Headaches worsening in frequency and severity.
Diagnostic Red Flags
Rule out serious causes: subarachnoid hemorrhage, meningitis, raised ICP.
Ask about:
Worst headache ever (scale 1-10).
Neck stiffness.
Visual disturbances.
Neurological signs.
Diagnosis
Medication Overuse Headache (MOH):
Defined as headache occurring on ≥15 days/month in a patient with pre-existing headache disorder, worsened by frequent use of acute headache medications.
Important Considerations:
Avoid over-investigation once diagnosis is apparent.
Move to management early if diagnosis is clear and red flags are ruled out.
Manage time to allow structured discussion of management steps.
Diagnostic Approach:
Open Question to explore the nature of headaches.
Use SOCRATES to structure symptom inquiry.
Ask about frequency, type, and names of medications used.
Assess for red flag symptoms.
Confirm diagnosis by linking clinical findings to medication pattern.
Management:
Explanation and Education
Explain MOH in simple terms: overuse of pain medications can cause more headaches.

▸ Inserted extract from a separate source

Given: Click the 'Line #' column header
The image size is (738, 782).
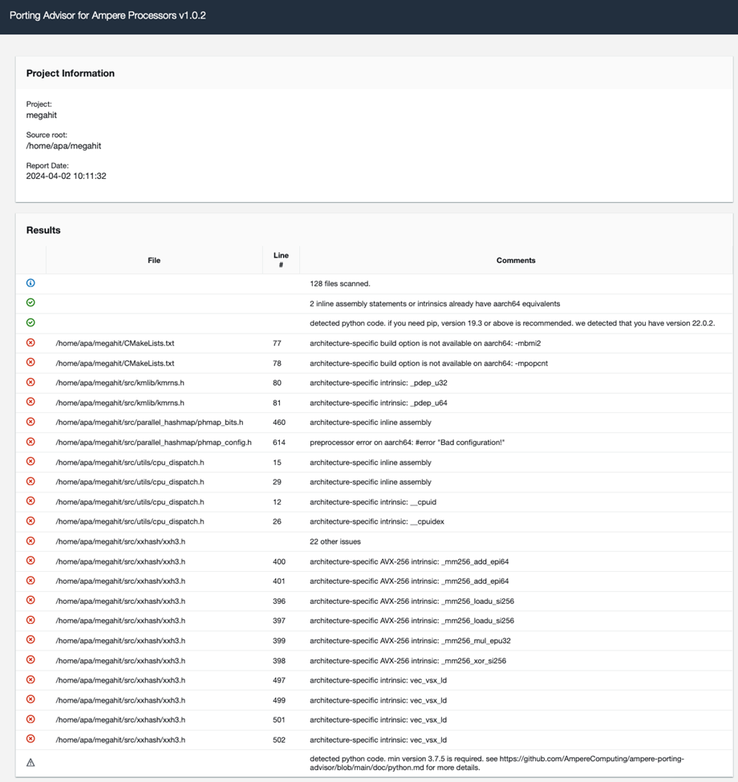Looking at the screenshot, I should [281, 260].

Clarify neurochemical changes due to frequent analgesic use.
Pharmacological Management
Gradual withdrawal of overused medications.
Naproxen 500 mg BD short-term to manage withdrawal headaches.
Consider prophylactics:
Amitriptyline (TCA).
Topiramate (antiepileptic).
Non-Pharmacological Measures
Headache diary to track frequency and triggers.
Lifestyle advice:
Adequate hydration.
Regular sleep and exercise.
Avoid caffeine and triggers.
Relaxation techniques.
Support and Resources
Provide leaflets/pamphlets for home reading.
Recommend support groups if psychological impact is present.
Safety Netting
Return if:
Symptoms persist >2 weeks post-withdrawal.
New neurological symptoms appear (e.g., vision loss, confusion).
Unable to cope with withdrawal symptoms.
Follow-up
Schedule follow-up appointment to reassess progress and adjust management.
Communication Skills:
Always start with an open-ended question.
Use patient-friendly language.
Avoid over-rehearsed or lengthy phrasing—be concise and clear.
Use empathic expressions appropriately without sounding artificial.
Summarize diagnosis and management before time runs out and offer choices:
“Would you like to talk about lifestyle changes, medications, or follow-up first?”
Ethical Considerations:
Informed consent: Clearly explain the rationale for medication changes.
Non-maleficence: Avoid continued harm from analgesic overuse.
Patient autonomy: Offer treatment options and allow shared decision-making.
Additional Resources:
NICE guidelines on headaches.
GMC’s Good Medical Practice – patient communication and ethical care.
GMC feedback interpretation: Time management, structured consultations.
Examiner top tips: Logical structure, empathy, and avoiding stock phrases.